MATERIAL PROVIDED:
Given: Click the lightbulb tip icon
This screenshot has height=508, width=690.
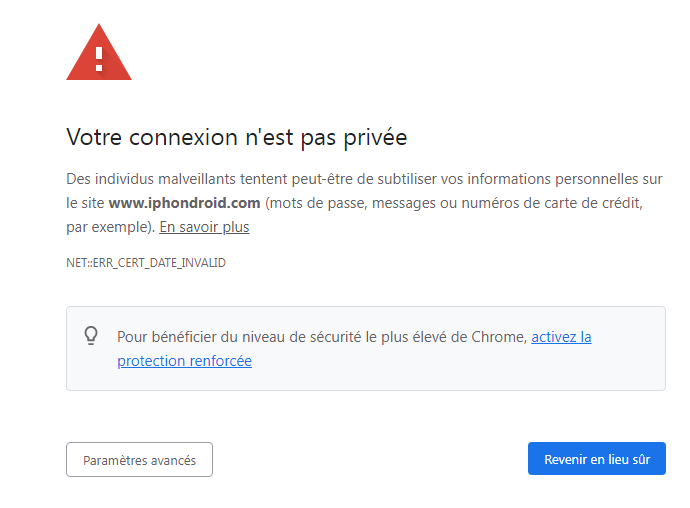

* * *

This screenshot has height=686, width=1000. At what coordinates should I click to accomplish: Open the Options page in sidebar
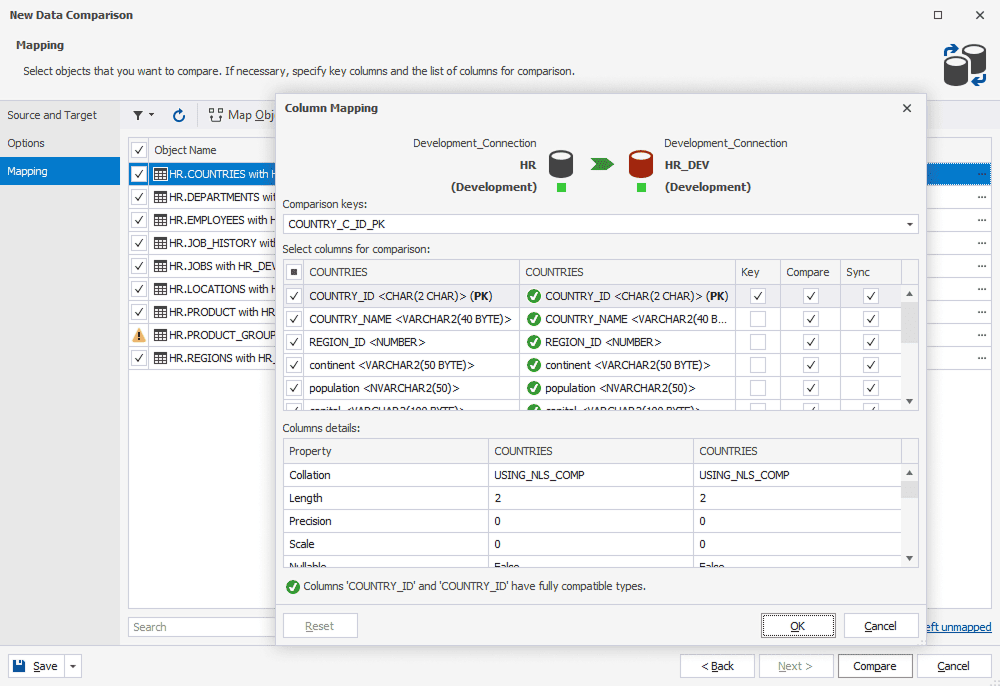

--

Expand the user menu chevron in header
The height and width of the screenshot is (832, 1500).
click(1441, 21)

TASK:
All lines in the listing above between the line with "Given: Click the lightbulb tip icon" and the line with "This screenshot has height=508, width=690.", inclusive, should be set down exactly, and no line outside that range.

COMPLETED EXERCISE:
Given: Click the lightbulb tip icon
This screenshot has height=508, width=690.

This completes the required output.